[Data in this exercise Boundary: Start]
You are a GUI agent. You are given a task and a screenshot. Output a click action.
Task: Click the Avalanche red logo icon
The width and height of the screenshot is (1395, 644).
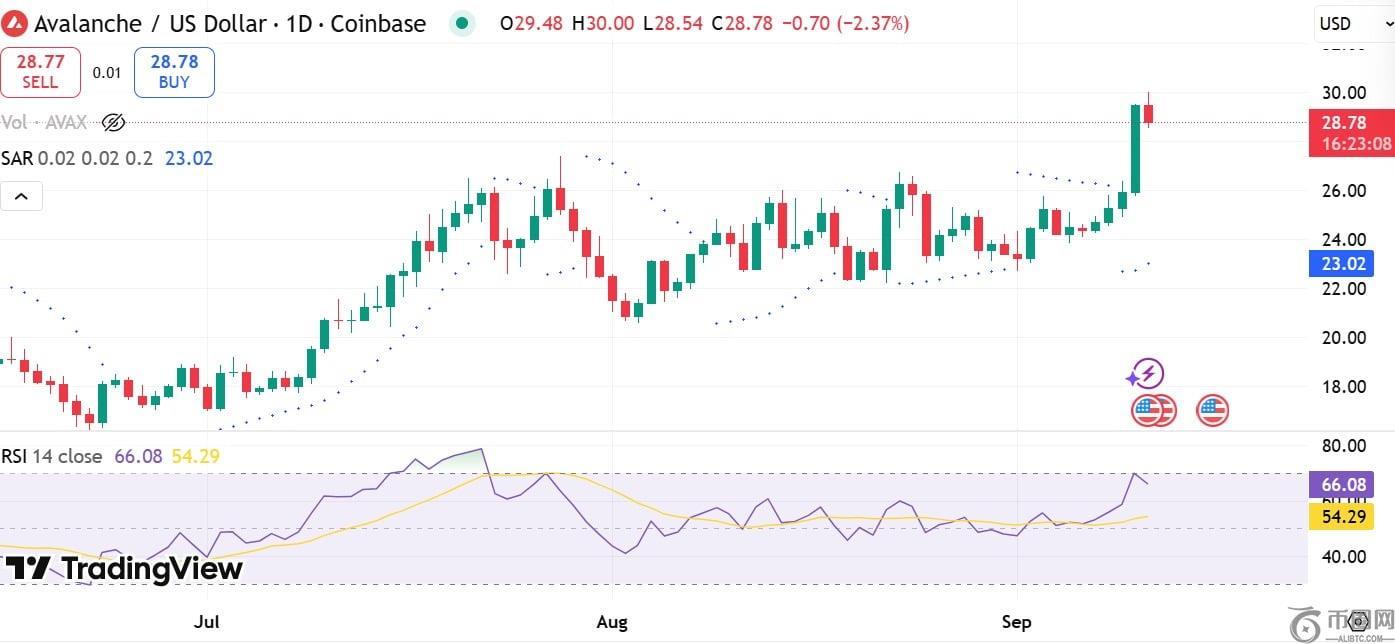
[Data in this exercise Boundary: End]
[Data in this exercise Boundary: Start]
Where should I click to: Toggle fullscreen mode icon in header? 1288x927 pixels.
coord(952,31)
[Data in this exercise Boundary: End]
[Data in this exercise Boundary: Start]
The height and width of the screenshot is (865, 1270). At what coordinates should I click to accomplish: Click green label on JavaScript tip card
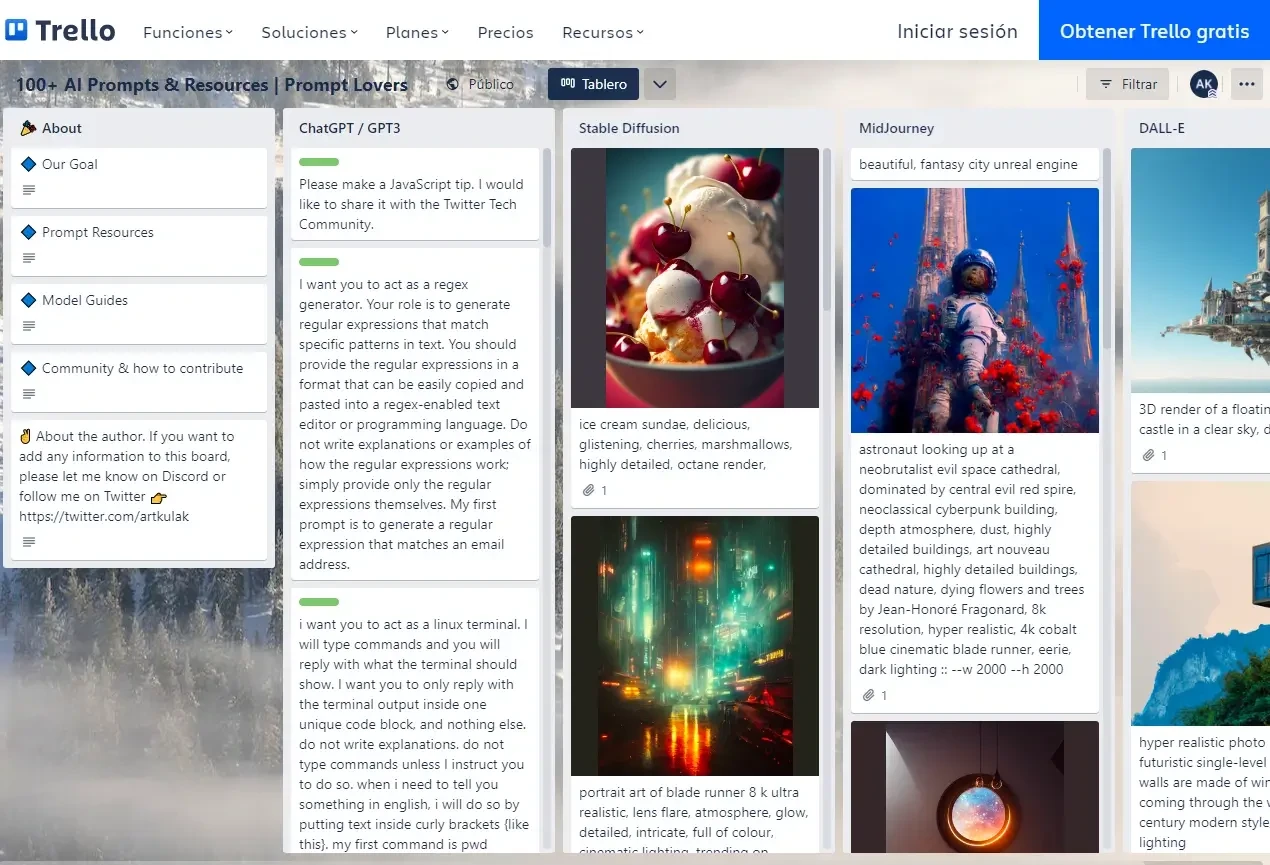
[Data in this exercise Boundary: End]
### Activity
Taking the material above, extract exactly and only the lines from the line with "Task: Click the Avalanche red logo icon" to the line with "The width and", inclusive of both.

### Result
Task: Click the Avalanche red logo icon
The width and height of the screenshot is (1395, 644).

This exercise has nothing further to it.